Training your extractors as part of regular process usage is, though, of great benefit in a majority of cases, because the extractors can gather their own training data and perform their own updates by ingesting the human validation information, without requiring you to update your already existing workflows in any way. They become, so to speak, self-learning algorithms that can teach themselves to act better in the future, based on what the humans have validated as correct data.
Data Extraction training is done through the Train Extractors Scope activity. You can train one or more extractors, as the scope activity has the role of configuring and executing one or more algorithms for extractor training in one go.
Data Extraction training is usually run after Data Extraction Validation: only human confirmed feedback should be sent back to the classifiers for training, to ensure accuracy of the training data received by the algorithms.
Data Extraction training should be run both in the case automatically extracted data is correct (no corrections were required), as well as in the case of human corrections. This is because both cases are useful for the algorithms to learn from.
You can train both extractors that have been used in the Data Extraction component, as well as extractors that have not been used for data extraction prediction.

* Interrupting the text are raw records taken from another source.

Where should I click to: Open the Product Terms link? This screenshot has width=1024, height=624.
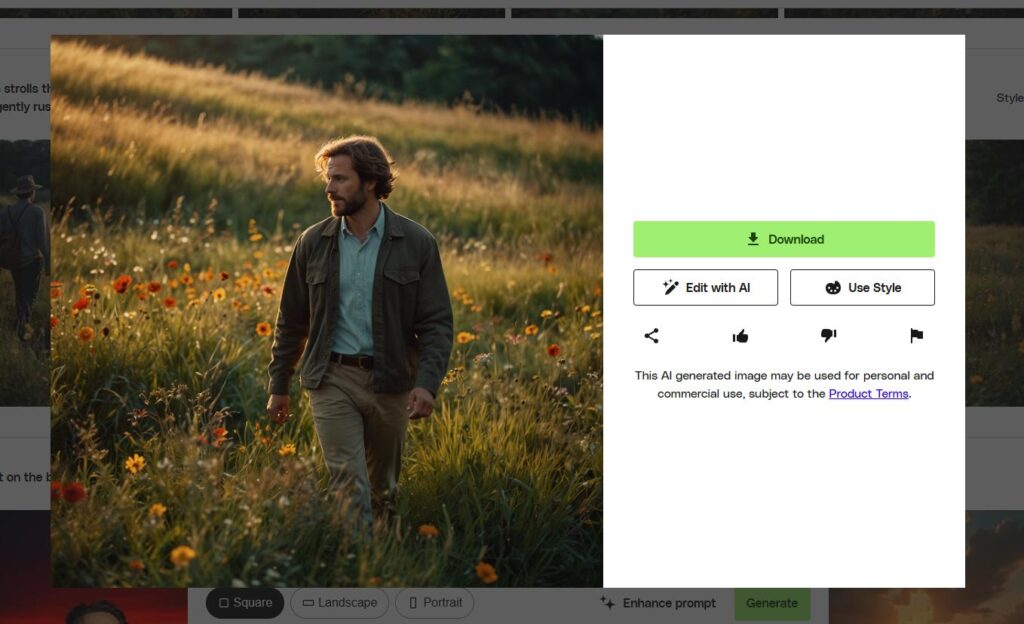tap(868, 394)
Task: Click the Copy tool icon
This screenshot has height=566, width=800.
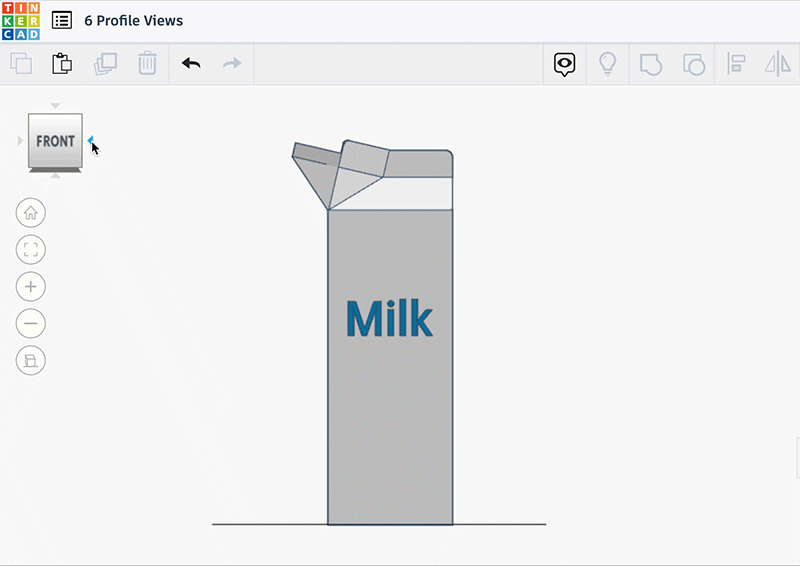Action: point(21,64)
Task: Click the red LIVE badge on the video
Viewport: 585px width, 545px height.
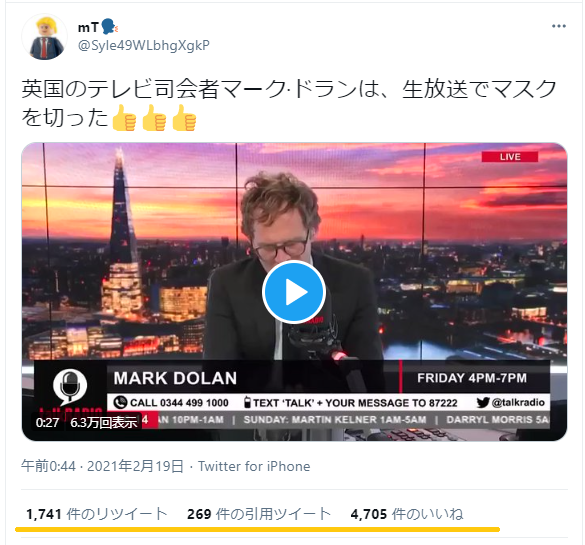Action: point(510,157)
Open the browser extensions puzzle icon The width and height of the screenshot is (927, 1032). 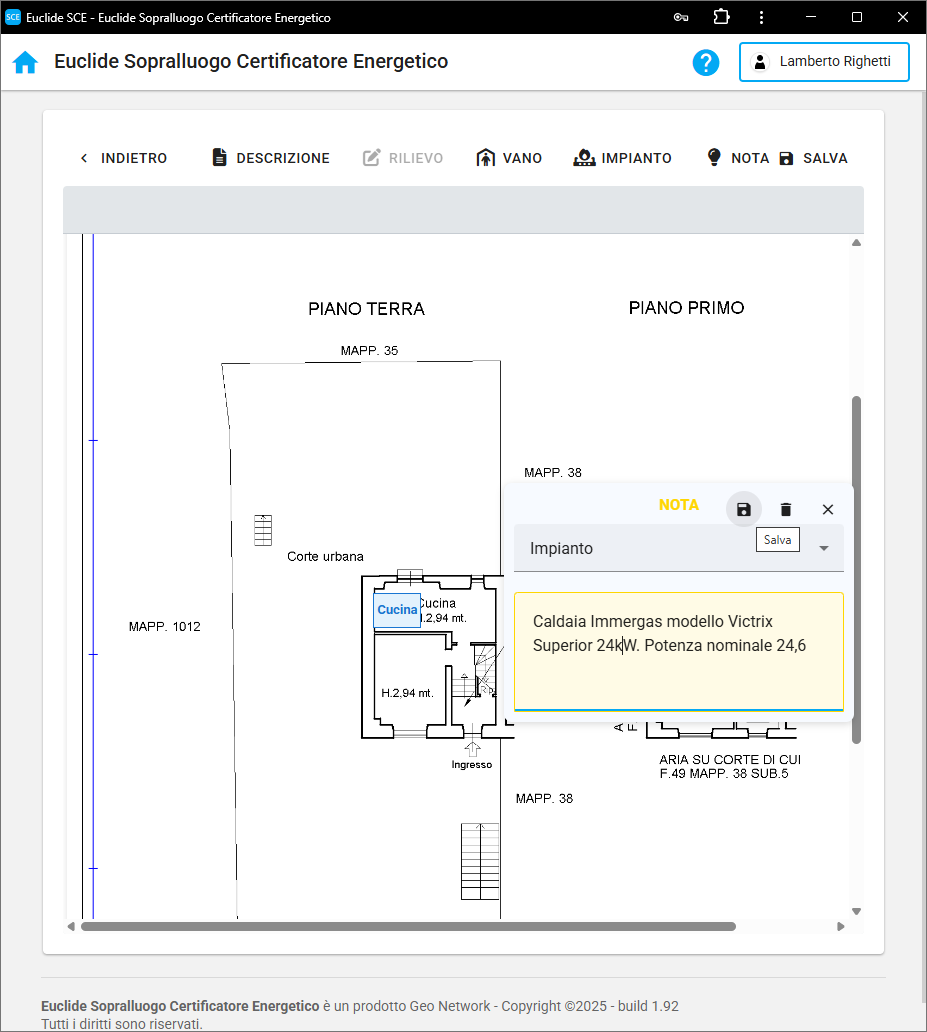(x=721, y=17)
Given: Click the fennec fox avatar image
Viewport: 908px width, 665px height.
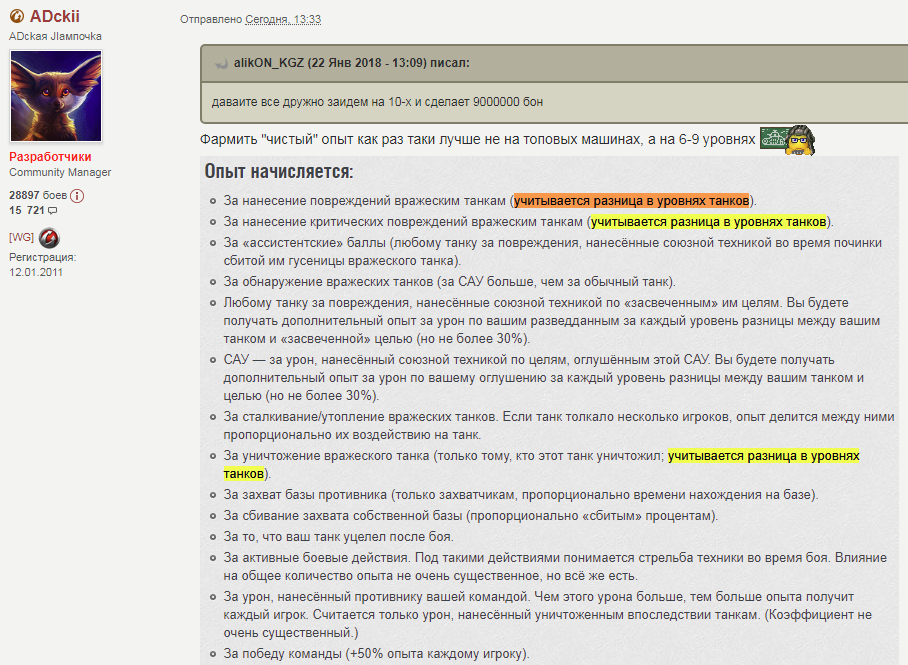Looking at the screenshot, I should point(56,96).
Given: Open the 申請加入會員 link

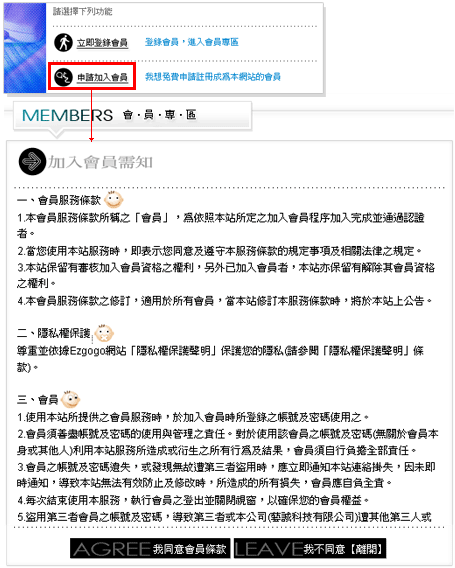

The latter approach is used for collecting training data and training an extractor from scratch, with the intent of later putting it to use by adding it to document understanding workflows.
In short, this is what the Train Extractors Scope does:
- Provides all Extractor Trainers (training algorithms) the necessary configurations for them to run.
- Accepts one or more extractor trainers.
- Allows for document type and field level filtering and taxonomy mapping between the project taxonomy and any internal extractor taxonomies.
The Train Extractors Scope allows you to configure it by using the Configure Extractors wizard. You can customize
- which document types and which fields are sent for training to which extractor trainer,
- what is the taxonomy mapping, at document type level and field level, between the project taxonomy and the extractor's internal taxonomy (if any).
The Train Extractors Scope also allows you to uniquely identify an Extractor - Extractor Trainer pair of activities, by using the same Framework Alias string in both the Data Extraction Scope as well as the Training scope.
Currently, only the Machine Learning Extractor has training / retraining capabilities. The activity is found in the UiPath.DocumentUnderstanding.ML.Activities package, and its training activity is called Machine Learning Extractor Trainer.